The bad, well it's more like tepid, stale water. Lets go in order of things that went wrong or skipped.

The Bad

Kickstart

Yeah, the core of building the server got axed. Attempts were made, but for some reason I could not get the server to recognize the boot option, or when I did, it complained about issues that I did not have with testing on VMs. Instead of dwelling on this one, I've chosen to skip indefinitely. It was more of a nice to have than a need. the disk layout and config options aren't complex enough to have to worry about messing it up if I have to redo from scratch for some reason.

Snapshots

Yeah... Now we're crossing into breaking core designs, but the good news is, this is just skipped "for now". This is partially from originally wanting to do the base of the system as openSUSE and switching back to Fedora. openSUSE makes it incredibly easy to setup and use snapper out of the box. On Fedora, it's easy with a giant asterisk.
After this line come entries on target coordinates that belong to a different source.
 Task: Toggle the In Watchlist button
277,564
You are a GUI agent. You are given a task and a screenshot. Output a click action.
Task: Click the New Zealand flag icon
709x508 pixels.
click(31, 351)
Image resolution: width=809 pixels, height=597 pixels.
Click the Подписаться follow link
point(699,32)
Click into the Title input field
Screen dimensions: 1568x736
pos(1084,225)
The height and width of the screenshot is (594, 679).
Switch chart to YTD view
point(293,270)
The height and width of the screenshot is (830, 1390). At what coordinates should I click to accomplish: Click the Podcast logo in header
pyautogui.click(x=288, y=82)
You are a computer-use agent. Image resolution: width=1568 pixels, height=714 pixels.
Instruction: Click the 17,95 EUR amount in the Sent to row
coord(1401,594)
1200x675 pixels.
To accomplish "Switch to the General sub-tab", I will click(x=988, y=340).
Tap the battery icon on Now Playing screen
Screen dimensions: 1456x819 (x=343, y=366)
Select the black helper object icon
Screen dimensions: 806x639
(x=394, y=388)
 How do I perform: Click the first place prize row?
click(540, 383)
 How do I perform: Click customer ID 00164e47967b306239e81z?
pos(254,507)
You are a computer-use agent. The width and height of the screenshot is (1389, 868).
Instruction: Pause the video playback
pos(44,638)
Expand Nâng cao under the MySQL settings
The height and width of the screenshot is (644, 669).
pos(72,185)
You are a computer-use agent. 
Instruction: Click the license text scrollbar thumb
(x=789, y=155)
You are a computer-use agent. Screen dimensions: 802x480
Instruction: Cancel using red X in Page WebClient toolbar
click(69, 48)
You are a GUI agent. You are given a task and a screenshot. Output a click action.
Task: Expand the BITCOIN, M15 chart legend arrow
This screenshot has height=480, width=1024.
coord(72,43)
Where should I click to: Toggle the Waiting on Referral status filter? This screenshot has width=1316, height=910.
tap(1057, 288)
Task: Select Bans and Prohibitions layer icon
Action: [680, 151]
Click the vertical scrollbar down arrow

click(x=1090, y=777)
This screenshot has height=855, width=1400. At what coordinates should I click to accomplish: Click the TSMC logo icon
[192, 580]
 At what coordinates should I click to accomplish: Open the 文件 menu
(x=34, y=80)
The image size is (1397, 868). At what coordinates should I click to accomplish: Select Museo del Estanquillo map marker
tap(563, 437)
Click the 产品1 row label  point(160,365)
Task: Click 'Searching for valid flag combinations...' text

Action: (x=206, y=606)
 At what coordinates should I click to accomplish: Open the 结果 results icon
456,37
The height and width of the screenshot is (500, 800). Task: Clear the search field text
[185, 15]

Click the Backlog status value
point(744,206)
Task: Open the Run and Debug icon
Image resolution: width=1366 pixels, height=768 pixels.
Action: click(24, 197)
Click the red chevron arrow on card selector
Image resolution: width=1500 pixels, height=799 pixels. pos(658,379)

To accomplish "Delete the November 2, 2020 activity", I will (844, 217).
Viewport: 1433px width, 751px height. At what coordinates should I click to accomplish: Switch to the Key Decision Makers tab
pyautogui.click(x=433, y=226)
It's the biggest pain in the world to automate on Fedora 36. Whatever you're thinking of to be the biggest pain, double it. There is a fairly straighforward guide to follow but I have not had luck automating it the way it needs to be done to get it to work.

The issue comes from the need to make very specific kernel modifications because of the filesystem defaults in Fedora. First, SUSE_BTRFS_SNAPSHOT_BOOTING=true needs to be added to the grub config, the boot kernel needs to be rebuilt to support this change. Next you need to change the subvolume ids for the /.snapshot volume so that you can control how the system boots. If these steps are in any way wrong (including trying to skip rebooting to set part of it), you lose access to the system.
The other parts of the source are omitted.